In this case, based on a reading of the depositions and the affidavits in their entirety, the affidavits are not contradictory, but, rather, offer a more complete explanation of Bremer’s duties. The affidavits also seek to rectify possible confusion arising from Bremer’s use of the term “crew member” instead of “deckhand.” Therefore, they should have been taken into account by the district court. See id. at 907. The district court’s exclusion of the affidavits based on Lockard was in error. In addition, the district court’s ruling, in focusing essentially on one statement from each of Saad’s and Bremer’s depositions as to whether they were deckhands, while completely discounting the remainder, constitutes an assessment of credibility and weighing of evidence not permitted at the summary judgment stage. See Adams, 31 F.3d at 379. Summary judgment is only “mandated where the facts and the law will reasonably support only one conclusion.” McDermott Int’l, Inc. v. Wilander, 498 U.S. 337, 356, 111 S.Ct. 807, 818, 112 L.Ed.2d 866 (1991). Therefore, as there was a genuine issue of material fact as to whether Bremer was a deckhand, the district court’s conclusion that Clinton violated the manning statute as a matter of law by having only one deckhand onboard was in error. Moreover, because of the district court’s determination, the premature application of the Pennsylvania rule was also in error. See Pearce, 261 F.3d at 648 (Pennsylvania rule requires a statutory violation). It follows that the district court’s award of summary judgment to DeLaCruz on his negligence claim must be vacated.

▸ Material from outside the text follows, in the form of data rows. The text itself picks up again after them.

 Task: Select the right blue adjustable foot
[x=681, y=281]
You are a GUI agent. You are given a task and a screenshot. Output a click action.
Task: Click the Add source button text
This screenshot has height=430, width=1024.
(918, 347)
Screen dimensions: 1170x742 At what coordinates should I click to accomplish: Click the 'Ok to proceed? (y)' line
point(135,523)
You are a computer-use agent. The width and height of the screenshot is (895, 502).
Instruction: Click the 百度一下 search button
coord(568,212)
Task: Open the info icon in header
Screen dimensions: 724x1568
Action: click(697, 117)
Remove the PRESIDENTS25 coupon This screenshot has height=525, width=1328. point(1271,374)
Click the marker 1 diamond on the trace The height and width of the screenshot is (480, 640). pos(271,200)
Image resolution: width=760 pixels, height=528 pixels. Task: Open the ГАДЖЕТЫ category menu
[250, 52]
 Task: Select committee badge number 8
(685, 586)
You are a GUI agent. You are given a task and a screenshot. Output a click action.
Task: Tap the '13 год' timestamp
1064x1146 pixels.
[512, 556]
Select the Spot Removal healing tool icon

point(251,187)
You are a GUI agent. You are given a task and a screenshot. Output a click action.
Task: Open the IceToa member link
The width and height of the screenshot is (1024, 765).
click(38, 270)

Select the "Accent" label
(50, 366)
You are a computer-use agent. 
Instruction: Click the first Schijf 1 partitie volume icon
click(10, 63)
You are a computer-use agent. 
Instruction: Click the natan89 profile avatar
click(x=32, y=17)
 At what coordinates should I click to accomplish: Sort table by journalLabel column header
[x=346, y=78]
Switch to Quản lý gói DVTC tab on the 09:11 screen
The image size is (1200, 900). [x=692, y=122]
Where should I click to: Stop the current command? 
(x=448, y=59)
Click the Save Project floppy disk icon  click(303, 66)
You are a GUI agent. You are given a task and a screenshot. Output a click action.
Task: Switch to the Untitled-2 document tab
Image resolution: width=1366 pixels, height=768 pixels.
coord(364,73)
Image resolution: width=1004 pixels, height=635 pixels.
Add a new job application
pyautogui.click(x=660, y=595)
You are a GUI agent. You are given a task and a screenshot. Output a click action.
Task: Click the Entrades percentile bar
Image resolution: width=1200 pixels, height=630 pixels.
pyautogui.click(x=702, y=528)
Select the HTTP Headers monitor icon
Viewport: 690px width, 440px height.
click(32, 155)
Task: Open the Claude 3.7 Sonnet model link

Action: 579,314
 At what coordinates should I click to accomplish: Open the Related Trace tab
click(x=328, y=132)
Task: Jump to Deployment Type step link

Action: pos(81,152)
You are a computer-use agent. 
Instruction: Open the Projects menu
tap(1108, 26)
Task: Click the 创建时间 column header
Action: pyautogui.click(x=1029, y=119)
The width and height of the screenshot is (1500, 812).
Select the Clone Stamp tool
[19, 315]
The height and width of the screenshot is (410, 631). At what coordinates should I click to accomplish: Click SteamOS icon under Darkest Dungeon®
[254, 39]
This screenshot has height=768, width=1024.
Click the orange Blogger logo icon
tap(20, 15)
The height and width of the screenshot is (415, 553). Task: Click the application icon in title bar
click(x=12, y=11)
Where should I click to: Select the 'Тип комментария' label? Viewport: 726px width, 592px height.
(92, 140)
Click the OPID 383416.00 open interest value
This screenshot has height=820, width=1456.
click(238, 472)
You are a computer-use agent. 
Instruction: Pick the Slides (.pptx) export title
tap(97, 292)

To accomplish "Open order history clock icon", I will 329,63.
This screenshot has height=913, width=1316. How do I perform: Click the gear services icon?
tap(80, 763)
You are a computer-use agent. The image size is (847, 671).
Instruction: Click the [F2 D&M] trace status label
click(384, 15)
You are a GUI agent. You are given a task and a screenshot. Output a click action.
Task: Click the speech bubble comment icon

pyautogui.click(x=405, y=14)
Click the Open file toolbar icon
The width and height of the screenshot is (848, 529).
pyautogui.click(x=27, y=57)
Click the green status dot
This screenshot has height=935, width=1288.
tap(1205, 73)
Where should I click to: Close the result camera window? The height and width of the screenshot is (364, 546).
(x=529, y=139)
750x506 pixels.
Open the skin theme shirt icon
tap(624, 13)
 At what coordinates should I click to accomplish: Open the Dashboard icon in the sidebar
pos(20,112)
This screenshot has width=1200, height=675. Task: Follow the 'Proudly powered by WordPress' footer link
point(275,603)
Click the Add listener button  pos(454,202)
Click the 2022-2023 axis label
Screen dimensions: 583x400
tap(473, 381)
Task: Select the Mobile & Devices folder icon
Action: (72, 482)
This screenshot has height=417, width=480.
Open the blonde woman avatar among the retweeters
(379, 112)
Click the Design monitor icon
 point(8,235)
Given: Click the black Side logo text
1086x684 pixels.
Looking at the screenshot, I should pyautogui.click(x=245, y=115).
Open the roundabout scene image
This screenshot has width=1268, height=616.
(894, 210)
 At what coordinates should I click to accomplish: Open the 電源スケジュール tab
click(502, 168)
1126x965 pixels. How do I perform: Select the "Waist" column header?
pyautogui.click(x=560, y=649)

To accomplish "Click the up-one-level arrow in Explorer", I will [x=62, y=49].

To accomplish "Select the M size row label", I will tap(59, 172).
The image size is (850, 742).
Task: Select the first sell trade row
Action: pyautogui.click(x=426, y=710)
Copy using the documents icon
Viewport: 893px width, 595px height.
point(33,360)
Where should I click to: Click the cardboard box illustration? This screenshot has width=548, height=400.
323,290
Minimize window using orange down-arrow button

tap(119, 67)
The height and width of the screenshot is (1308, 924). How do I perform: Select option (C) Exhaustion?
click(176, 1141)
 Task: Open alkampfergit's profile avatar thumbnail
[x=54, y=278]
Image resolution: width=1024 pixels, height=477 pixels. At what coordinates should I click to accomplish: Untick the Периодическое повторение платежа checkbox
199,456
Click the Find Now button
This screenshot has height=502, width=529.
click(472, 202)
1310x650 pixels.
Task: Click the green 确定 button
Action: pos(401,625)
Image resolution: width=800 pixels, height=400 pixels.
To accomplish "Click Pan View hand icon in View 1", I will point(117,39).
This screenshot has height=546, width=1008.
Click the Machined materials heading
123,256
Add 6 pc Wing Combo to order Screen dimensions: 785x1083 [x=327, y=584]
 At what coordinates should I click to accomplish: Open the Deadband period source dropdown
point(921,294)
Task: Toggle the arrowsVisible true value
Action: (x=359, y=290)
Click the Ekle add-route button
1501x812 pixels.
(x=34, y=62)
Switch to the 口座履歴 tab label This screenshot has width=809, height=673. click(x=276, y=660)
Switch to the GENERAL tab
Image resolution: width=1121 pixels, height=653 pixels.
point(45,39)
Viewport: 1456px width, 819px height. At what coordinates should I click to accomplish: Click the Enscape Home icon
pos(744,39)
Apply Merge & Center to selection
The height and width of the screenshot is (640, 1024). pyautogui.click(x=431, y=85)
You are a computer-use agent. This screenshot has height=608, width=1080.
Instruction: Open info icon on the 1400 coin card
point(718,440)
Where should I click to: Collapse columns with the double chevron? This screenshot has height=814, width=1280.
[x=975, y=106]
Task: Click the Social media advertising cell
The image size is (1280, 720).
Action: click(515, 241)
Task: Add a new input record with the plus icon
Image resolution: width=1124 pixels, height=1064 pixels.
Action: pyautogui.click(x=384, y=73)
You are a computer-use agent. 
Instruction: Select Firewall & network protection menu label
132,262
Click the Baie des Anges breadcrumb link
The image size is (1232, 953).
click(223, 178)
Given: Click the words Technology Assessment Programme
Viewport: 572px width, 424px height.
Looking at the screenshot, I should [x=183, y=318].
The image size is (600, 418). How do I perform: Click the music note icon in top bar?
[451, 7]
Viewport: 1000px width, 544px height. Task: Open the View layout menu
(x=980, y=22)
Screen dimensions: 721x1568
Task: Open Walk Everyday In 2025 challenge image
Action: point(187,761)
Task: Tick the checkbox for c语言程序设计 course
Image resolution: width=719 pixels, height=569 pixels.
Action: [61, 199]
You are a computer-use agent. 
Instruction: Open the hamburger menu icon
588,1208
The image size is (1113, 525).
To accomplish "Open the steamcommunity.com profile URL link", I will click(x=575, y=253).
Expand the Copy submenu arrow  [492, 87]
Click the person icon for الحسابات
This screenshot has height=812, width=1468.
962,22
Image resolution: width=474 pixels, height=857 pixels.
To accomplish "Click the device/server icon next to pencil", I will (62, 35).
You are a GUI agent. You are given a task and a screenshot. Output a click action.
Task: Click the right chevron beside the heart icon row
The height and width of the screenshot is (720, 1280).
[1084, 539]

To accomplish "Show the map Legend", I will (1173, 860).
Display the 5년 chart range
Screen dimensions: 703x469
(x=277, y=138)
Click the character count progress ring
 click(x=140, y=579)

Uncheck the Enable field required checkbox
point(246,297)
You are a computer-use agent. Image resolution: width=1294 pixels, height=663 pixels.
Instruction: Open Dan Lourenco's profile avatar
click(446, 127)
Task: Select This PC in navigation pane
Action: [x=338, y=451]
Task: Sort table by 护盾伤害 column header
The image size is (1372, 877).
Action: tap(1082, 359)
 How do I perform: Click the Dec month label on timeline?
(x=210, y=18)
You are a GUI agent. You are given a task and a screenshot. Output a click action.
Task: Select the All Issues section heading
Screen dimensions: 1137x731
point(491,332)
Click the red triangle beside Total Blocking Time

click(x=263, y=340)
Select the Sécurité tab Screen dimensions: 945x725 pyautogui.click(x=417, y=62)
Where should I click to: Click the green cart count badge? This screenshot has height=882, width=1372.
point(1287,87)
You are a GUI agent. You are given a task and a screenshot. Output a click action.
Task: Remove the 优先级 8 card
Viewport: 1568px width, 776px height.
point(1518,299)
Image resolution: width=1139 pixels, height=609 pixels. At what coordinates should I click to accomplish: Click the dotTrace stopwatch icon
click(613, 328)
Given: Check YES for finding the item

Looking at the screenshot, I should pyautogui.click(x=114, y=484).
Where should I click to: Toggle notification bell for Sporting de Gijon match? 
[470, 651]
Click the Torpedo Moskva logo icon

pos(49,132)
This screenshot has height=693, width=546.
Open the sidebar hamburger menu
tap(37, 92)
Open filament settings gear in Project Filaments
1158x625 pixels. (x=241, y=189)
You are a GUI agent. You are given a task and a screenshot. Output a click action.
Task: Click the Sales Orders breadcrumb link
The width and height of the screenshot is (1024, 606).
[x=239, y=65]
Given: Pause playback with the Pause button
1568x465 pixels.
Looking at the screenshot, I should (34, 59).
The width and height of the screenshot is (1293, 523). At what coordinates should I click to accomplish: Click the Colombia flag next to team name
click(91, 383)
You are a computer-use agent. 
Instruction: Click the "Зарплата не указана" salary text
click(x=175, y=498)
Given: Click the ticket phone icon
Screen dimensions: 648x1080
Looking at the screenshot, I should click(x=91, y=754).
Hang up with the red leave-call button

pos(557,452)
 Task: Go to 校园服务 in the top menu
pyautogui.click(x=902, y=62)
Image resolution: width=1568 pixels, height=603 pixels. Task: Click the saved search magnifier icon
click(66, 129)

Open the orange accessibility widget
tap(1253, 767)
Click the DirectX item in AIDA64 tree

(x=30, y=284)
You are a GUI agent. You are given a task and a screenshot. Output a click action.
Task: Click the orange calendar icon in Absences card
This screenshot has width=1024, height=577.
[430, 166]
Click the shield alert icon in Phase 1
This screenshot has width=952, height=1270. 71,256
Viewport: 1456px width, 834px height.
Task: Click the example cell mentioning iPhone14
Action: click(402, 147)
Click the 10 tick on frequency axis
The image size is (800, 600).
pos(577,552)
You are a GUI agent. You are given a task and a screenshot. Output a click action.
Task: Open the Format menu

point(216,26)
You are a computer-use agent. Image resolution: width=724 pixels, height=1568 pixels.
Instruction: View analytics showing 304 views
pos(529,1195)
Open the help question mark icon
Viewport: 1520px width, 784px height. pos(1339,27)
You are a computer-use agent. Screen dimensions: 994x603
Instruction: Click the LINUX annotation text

As stated above, the district court in a limitation action is charged with a two-step inquiry: (1) negligence or unseaworthiness; and (2) the owner’s privity or knowledge of the negligence. See In re Muer, 146 F.3d at 416. The district court in this case denied Clinton’s motion for summary judgment on the grounds that it failed to establish lack of privity or knowledge of negligence based on its awareness that the MTV CLINTON FRIENDSHIP had only one deckhand. As there is an issue of fact as to Bremer’s status, the district court’s denial of Clinton’s motion for summary judgment was appropriate. We note, however, that the district court’s conclusion regarding Clinton’s privity or knowledge is undermined by our determination above that the court unfairly truncated the material factual record. If, on remand, the question of fact regarding Clinton’s negligence is ultimately resolved against Clinton, then the matter of Clinton’s privity or knowledge will have to be revisited with reference to the entire record.
Clinton additionally argues that the district court erred in failing to apportion fault between the appellant and DeLaCruz. However, this issue, along with the other issues held in abeyance by the district judge,2 will need to be addressed by the district court on remand.3
*436III. CONCLUSION
Based on the foregoing, the district court’s award of summary judgment in favor of claimant DeLaCruz is VACATED. The district court’s denial of Clinton’s motion for summary judgment, however, is AFFIRMED, albeit on grounds other than those relied on by the district court. The case is REMANDED to the district court for further proceedings consistent with this opinion.